We thank A. Tarakhovsky and D. O’Carroll for mice with the Dicer and Ago2 conditional alleles; G. J. Hannon and A. Girard for the anti-AGO2 antibody; T. Sado, K. Hata and H. Furuumi for scientific and technical advice; Y. Kurihara, A. Takeda and K. Ichiyanagi for comments on the manuscript; N. Minami and Y. Hoki for expertise in mouse oocytes; and K. Takada and M. Kiyooka for technical assistance. We thank RIKEN for the Super Combined Cluster (RSCC) computational resources. We also thank members of the Sasaki laboratory for discussion and encouragement. T.W. is a research fellow of the Japan Society for the Promotion of Science. This work was supported in part by Grants-in-Aid for Scientific Research on Priority Area from the Ministry of Education, Culture, Sports, Science, and Technology of Japan to H.S.

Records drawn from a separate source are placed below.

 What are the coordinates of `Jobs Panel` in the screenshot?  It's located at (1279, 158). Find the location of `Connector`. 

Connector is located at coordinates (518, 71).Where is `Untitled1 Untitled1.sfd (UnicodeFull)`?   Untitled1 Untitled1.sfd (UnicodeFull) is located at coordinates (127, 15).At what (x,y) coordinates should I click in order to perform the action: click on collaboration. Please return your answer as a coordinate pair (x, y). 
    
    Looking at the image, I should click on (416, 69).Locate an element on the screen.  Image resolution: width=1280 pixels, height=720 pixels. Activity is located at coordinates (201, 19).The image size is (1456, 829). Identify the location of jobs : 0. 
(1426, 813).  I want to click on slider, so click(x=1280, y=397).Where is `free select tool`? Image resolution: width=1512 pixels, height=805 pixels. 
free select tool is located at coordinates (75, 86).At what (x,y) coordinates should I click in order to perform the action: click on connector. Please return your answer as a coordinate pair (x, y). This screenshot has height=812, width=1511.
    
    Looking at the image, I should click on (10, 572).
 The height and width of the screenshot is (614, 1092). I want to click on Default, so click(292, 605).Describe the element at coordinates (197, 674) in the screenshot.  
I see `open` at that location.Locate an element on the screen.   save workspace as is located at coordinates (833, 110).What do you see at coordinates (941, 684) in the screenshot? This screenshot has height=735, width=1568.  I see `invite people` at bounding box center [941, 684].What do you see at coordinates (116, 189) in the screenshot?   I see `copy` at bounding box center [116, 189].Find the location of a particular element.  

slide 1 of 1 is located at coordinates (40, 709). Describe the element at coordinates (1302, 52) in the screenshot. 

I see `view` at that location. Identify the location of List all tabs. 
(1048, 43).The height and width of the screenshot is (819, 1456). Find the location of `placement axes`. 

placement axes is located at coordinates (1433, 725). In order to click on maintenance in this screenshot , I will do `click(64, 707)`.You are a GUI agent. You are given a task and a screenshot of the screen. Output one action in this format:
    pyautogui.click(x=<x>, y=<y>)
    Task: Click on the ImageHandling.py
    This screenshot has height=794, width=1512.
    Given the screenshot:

Author Contributions T.W. performed experiments and interpreted results; Y.T. generated computational programs and analysed data with T.W.; A.T., Y.S. and Y.K. were involved in small RNA sequencing; Y.O., H.C. and T.K. were involved in oocyte collection; M.K. and M.A.S. prepared the samples from conditional Dicer and Ago2 knockout mice; S.K.-M. and T.N. provided samples from Mili knockout mouse; H.S. and T.W. designed the study and wrote the manuscript.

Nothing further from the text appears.